Он посмотрел, как она пила и потом крошила хлеб, отламывая его маленькими кусочками.
— Все наблюдаешь, интересно? — сказала она с усмешкой, подперев щеку рукой.
— Да нет, — сказал Дмитрий спокойно и задумчиво.
— А чего ходишь? Ну, чего ходишь? — Солонцова отодвинула бутылку и стаканы, придвинула тарелку с капустой и стала хрустеть ею. От выпитой водки лицо женщины порозовело, оживилось и глаза еще посветлели.
До войны она была угловатой девчонкой, особенно рядом со старшей сестрой, и всегда ей по-девчоночьи завидовала. К сестре приходили взрослые товарищи, спорили, читали стихи. Они не обращали на нее, на девочку, никакого внимания, и это ее больно, по-детски, задевало.
Солонцова усмехнулась, слегка нахмурилась и выпила. Она пьянела и делалась теплее, словно оттаивала изнутри. Теплели, чуть начинали щуриться ее прозрачные, точно промытые, глаза. Они становились беспомощными, обиженными, как у ребенка. Все угловатое, резкое, выпиравшее из нее, куда-то исчезало, и Дмитрия охватило желание приласкать, утешить. Солонцова почувствовала — выпрямила голову, и глаза у нее стали колючими. Она, уже назло ему, налила. Не спуская взгляда, выпила, потянула в рот капусты, ухватив ее щепоткой, и стала сосредоточенно жевать, шевеля влажными, чуть припухшими губами.
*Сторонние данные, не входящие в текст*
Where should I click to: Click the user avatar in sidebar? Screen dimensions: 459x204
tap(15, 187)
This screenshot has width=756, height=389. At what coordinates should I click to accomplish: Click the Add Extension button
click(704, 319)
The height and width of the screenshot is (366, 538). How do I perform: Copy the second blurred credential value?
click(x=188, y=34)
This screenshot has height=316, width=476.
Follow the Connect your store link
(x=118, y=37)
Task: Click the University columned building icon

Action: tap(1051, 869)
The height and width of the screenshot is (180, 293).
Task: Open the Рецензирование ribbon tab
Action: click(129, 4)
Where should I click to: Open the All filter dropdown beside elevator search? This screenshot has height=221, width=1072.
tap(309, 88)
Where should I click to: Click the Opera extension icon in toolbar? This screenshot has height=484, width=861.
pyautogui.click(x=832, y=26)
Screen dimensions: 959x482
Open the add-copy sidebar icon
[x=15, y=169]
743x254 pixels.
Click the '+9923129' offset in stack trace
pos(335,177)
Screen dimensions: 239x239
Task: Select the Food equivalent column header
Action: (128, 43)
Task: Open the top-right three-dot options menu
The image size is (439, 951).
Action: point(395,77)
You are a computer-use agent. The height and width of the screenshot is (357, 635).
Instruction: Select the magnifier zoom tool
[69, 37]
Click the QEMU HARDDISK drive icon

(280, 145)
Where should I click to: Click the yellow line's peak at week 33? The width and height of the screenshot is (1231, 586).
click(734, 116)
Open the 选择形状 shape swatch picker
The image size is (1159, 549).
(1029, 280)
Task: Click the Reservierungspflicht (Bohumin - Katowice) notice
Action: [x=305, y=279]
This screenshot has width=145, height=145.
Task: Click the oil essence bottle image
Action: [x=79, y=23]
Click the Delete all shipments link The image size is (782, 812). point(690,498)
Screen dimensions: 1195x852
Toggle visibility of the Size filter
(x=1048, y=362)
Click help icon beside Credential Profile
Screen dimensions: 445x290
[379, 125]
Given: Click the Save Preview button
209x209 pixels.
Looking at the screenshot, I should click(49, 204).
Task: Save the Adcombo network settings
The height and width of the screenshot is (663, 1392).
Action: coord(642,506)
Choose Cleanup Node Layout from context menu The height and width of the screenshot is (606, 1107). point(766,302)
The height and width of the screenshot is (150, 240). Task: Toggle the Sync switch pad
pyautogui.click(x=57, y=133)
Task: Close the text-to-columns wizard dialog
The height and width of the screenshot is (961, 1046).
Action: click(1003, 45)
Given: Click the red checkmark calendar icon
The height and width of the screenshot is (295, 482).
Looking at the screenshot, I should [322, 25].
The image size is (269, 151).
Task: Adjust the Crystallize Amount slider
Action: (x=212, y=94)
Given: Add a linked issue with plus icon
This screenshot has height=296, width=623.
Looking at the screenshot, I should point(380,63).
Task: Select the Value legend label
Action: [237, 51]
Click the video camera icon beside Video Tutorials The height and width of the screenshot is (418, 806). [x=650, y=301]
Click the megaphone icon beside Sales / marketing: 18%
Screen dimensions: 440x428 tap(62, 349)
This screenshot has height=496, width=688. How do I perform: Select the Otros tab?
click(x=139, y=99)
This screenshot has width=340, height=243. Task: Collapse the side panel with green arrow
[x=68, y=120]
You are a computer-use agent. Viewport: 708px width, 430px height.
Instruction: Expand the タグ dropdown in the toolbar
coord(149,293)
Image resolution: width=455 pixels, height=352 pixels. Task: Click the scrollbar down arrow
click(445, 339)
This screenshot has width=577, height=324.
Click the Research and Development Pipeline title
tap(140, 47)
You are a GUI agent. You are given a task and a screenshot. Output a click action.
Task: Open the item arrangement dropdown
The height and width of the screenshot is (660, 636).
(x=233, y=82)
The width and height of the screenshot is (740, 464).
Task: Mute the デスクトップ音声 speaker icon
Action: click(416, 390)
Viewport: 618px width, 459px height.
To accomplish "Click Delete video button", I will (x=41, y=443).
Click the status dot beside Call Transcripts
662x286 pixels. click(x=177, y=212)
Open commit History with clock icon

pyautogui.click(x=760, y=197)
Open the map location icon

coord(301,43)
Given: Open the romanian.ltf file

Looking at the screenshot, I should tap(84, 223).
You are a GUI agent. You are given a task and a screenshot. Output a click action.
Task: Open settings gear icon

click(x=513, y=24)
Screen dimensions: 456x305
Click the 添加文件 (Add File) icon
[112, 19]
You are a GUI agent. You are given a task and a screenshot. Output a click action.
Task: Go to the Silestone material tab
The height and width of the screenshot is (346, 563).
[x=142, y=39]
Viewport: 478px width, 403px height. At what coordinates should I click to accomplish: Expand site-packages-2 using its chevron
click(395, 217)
— Зачем ты это? — не выдержал Дмитрий. — Кому хуже делаешь?
— А тебе что за дело?
— У тебя ведь ребенок.
Солонцова поглядела на Дмитрия, длинно и старательно выругалась. Она была сейчас неприятна, и Дмитрий встал, потянул пальто с вешалки. Когда он стал одеваться, женщина опустила голову на стол, на руки — ей хотелось плакать. «И пусть, пусть уходит. Лучше сразу. И для Васька лучше, нечего душу мальчонке бередить. Надумал вон, дяденьку ему надо, платье купить. Купим, все, сына, купим. Только ничего не нужно, никакого дяденьки. Без него проживем. Ходит, ходит, всю душу вымотал. Все знает ведь. Ему, конечно, не все равно, кто отец моего сына, про себя небось думает, нельзя об этом не думать, а ходит. И никогда ничего не спрашивает. Почему? Что за человек? Не могу же я ему нравиться. Ходит, ходит. И зачем человеку столько муки? Не должно так быть… Пусть бы никто не трогал. Ну живу, выпью, ну кому я мешаю? Я же тихо».